### Work request:
Your task is to reproduce exactly the lines that run from the beginning of the data through the line where "You are a computer-use agent. Screen" appears.

### Data listing:
┄┄┄┄┄┄
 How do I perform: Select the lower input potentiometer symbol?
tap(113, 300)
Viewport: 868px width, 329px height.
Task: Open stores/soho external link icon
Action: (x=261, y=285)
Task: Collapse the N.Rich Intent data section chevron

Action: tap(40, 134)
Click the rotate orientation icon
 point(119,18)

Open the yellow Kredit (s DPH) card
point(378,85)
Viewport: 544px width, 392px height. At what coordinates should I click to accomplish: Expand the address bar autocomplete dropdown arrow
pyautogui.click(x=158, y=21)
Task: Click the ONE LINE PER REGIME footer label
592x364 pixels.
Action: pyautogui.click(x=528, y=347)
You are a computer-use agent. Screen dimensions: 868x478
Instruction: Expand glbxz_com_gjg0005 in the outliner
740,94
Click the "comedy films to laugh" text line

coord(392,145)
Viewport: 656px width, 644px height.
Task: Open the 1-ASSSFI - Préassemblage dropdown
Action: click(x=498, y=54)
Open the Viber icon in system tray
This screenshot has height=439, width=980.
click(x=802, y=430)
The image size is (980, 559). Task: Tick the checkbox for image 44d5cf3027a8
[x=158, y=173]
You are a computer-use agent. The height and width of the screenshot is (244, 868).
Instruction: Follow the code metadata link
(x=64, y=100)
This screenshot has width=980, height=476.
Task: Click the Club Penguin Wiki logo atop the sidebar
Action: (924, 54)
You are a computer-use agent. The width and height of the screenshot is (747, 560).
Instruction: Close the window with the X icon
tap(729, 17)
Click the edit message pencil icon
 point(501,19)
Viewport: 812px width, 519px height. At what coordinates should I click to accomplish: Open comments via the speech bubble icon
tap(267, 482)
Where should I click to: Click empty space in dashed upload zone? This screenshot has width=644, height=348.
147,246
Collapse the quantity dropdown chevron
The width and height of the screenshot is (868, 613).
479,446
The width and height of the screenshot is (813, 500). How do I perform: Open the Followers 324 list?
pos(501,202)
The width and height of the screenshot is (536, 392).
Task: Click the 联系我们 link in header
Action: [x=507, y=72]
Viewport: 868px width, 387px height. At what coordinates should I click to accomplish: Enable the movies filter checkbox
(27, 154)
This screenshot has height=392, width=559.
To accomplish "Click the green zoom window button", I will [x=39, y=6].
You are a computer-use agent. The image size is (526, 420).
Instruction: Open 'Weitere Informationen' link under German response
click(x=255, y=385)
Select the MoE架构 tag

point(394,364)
┄┄┄┄┄┄
### Result of this task:
 How do I perform: Select the lower input potentiometer symbol?
tap(113, 300)
Viewport: 868px width, 329px height.
Task: Open stores/soho external link icon
Action: (x=261, y=285)
Task: Collapse the N.Rich Intent data section chevron

Action: tap(40, 134)
Click the rotate orientation icon
 point(119,18)

Open the yellow Kredit (s DPH) card
point(378,85)
Viewport: 544px width, 392px height. At what coordinates should I click to accomplish: Expand the address bar autocomplete dropdown arrow
pyautogui.click(x=158, y=21)
Task: Click the ONE LINE PER REGIME footer label
592x364 pixels.
Action: pyautogui.click(x=528, y=347)
You are a computer-use agent. Screen dimensions: 868x478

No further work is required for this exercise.